Son olarak bilgisayarın mucidi John Atanasov’un anavatanının Bulgaristan olduğunu biliyor muydunuz?
Üzüm Bağları ve Makedonya
Gelelim Makedonya’ya… Sayısız gölleri ve ünlü Tuna nehriyle beraber buraya Avrupa’nın su parkı dersek hiç de abartmış sayılmayız. Aslında şu sıralar yerli yapım bir dizimizin de çekimlerine ev sahipliği yapıyor. Açıkçası diziyi takip ederken ülkenin dağları taşları doğal güzellikleri hakkında epey bir manzaraya şahit olmak mümkün ve hayran kalmamak da elde değil.
Kendi dillerinde Skopje, bizimse Üsküp dediğimiz başkentleri, Türklerin ve Arnavutların yoğun olarak istihdam ettikleri bir şehir. Buraya gelmişken güveçte kuru fasulye yemeden ayrılmak inanın büyük bir talihsizlik olur. Ünlü Rumeli kuru fasulyesini memleketinde tatmak yapılması gerekenler listesinde. Ayrıca Üsküp ünlü şair Yahya Kemal’in doğduğu yer. Ünlü şairin evini ararken bunun yerine sade beton bir şehir tiyatrosu binasıyla karşılaşmak da ilginç tabii. Yine de moraliniz bozulmasın. Çünkü tarihi Vardar Köprüsü’nden şehrin manzarasına şöyle bir göz atın keyfiniz yerine gelicektir. Sırada Ohrid var.
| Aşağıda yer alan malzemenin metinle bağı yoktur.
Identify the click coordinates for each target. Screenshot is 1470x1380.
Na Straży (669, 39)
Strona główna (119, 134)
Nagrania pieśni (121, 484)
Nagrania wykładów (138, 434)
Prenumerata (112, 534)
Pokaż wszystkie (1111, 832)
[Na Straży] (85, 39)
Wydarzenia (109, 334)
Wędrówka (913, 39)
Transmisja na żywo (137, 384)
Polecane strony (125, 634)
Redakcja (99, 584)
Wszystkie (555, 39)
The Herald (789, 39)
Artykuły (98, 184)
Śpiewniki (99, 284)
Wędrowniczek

UNESCO tarafından dünya kenti ilan edilen bu şehir ilgi çekenler arasında. Tam anlamıyla bir kültür ve sanat cenneti. Arnavut kaldırımlı yolları, eski ahşap evleri göze ilk çarpanlardan… Unutmadan burayı ziyaret etmek için yılın en uygun zamanı Temmuz civarlarında olmalı. Çünkü her yıl bu ay da düzenlenen geleneksel yaz festivalleri ile hava kararınca Ohrid sokaklarında tam bir panayır havası hakim oluyor. Meydanlarda, parklarda çalan küçük müzik gruplarının her ne kadar amatör olsalar da ruhu beslediği kesin. Ayrıca resim ve heykel sanatçıları da sıra sıra dizilerek sabaha kadar kenti cıvıl cıvıl tutuyor. Peki ya Balkanların en güzel alabalığının Ohrid Gölünden çıktığını biliyor muydunuz? Kısaca özetlersek belki de Ohrid Makedonya’nın incisi ve yolunuz buralara düşerse uğramadan geçmeyin.
Üzüm bağları ne alaka diye kafanızda soru işareti varsa ülkenin uçsuz bucaksız uzanan mor üzüm bağlarını bir araştırın. Çünkü Avrupa’nın en kaliteli şarapları genelde bu tarlalardan çıkıyor.